From the line with "Вход (44, 480)" through the line with "Подарочные сертификаты (110, 2029)", repeat the entries verbatim, both end lines included, and add nothing.

* Collected data entries
╭──

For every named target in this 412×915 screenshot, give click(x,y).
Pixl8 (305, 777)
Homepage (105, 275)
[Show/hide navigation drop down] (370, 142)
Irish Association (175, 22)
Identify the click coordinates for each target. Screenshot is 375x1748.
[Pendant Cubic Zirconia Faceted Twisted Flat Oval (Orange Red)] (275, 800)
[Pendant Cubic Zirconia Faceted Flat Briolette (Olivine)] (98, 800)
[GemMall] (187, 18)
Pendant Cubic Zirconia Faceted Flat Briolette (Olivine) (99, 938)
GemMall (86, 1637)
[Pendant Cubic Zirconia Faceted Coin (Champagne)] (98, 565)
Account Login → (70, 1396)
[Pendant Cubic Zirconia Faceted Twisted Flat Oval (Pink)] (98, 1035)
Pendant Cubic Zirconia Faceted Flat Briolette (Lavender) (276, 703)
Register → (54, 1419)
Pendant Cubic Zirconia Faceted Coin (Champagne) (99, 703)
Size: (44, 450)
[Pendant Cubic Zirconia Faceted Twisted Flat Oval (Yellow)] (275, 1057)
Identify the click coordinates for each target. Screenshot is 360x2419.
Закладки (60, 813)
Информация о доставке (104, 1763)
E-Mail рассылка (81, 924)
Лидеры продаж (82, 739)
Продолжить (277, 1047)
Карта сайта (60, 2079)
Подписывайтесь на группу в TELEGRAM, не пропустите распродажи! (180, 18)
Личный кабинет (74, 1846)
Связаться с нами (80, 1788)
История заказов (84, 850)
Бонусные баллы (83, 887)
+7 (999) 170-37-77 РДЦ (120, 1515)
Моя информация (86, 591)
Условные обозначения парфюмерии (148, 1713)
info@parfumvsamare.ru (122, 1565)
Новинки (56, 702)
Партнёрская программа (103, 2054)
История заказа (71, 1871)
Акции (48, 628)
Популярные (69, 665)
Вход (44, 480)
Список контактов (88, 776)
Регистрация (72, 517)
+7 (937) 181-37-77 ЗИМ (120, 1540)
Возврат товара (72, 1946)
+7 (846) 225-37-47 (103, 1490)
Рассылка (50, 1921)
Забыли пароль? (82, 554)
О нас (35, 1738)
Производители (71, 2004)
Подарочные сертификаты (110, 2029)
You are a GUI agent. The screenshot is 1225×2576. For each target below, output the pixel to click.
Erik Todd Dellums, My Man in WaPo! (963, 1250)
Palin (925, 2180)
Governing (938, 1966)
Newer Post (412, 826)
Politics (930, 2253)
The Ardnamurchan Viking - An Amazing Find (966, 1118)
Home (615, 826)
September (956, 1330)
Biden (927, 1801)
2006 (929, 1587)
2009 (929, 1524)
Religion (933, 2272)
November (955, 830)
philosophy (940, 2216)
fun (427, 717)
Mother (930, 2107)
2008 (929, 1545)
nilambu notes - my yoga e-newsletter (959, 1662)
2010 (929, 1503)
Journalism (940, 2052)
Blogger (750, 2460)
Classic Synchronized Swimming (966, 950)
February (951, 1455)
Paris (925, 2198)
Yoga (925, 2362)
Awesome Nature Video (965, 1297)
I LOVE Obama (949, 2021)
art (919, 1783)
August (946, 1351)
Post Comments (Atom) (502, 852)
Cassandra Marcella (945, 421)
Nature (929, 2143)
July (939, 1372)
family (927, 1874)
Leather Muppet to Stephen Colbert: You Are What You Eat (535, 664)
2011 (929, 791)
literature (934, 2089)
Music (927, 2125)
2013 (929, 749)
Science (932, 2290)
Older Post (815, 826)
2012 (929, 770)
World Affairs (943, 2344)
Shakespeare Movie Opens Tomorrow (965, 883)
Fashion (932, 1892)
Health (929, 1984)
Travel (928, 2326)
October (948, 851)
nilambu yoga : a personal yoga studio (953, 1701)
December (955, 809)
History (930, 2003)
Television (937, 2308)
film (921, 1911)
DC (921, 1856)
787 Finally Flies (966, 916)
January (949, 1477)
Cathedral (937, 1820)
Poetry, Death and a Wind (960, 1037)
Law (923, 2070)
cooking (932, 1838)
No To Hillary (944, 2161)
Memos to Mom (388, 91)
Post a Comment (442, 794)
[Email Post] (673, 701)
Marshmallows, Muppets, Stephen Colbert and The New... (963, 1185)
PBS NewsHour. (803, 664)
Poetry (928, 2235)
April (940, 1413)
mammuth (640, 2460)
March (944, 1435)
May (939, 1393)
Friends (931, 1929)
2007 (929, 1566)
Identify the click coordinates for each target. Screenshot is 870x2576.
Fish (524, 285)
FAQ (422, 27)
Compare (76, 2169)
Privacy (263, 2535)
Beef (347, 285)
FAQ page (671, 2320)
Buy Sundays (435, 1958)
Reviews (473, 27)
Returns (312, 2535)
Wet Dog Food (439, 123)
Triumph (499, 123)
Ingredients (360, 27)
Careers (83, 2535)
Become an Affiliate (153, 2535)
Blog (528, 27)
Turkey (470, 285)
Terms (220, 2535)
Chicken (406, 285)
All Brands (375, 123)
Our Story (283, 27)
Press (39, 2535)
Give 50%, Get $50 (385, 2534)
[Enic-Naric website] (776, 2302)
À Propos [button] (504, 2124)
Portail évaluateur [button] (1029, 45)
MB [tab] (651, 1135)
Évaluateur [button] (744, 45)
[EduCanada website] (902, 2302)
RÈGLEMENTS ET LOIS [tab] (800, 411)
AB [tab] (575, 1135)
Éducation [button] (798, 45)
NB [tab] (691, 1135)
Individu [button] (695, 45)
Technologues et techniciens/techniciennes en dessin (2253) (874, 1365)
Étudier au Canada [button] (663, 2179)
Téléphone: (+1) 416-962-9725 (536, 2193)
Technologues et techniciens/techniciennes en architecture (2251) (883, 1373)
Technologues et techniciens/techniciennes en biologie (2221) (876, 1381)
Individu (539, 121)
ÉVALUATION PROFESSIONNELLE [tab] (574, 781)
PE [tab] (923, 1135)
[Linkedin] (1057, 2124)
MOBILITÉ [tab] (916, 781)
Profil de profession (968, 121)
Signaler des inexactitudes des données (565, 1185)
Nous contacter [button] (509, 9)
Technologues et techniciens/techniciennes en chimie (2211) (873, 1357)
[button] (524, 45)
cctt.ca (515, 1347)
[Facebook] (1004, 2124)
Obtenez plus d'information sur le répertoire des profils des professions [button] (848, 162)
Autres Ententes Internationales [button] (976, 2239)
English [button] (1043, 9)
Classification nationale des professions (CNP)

╰──

* Solution to this exercise
Вход (44, 480)
Список контактов (88, 776)
Регистрация (72, 517)
+7 (937) 181-37-77 ЗИМ (120, 1540)
Возврат товара (72, 1946)
+7 (846) 225-37-47 (103, 1490)
Рассылка (50, 1921)
Забыли пароль? (82, 554)
О нас (35, 1738)
Производители (71, 2004)
Подарочные сертификаты (110, 2029)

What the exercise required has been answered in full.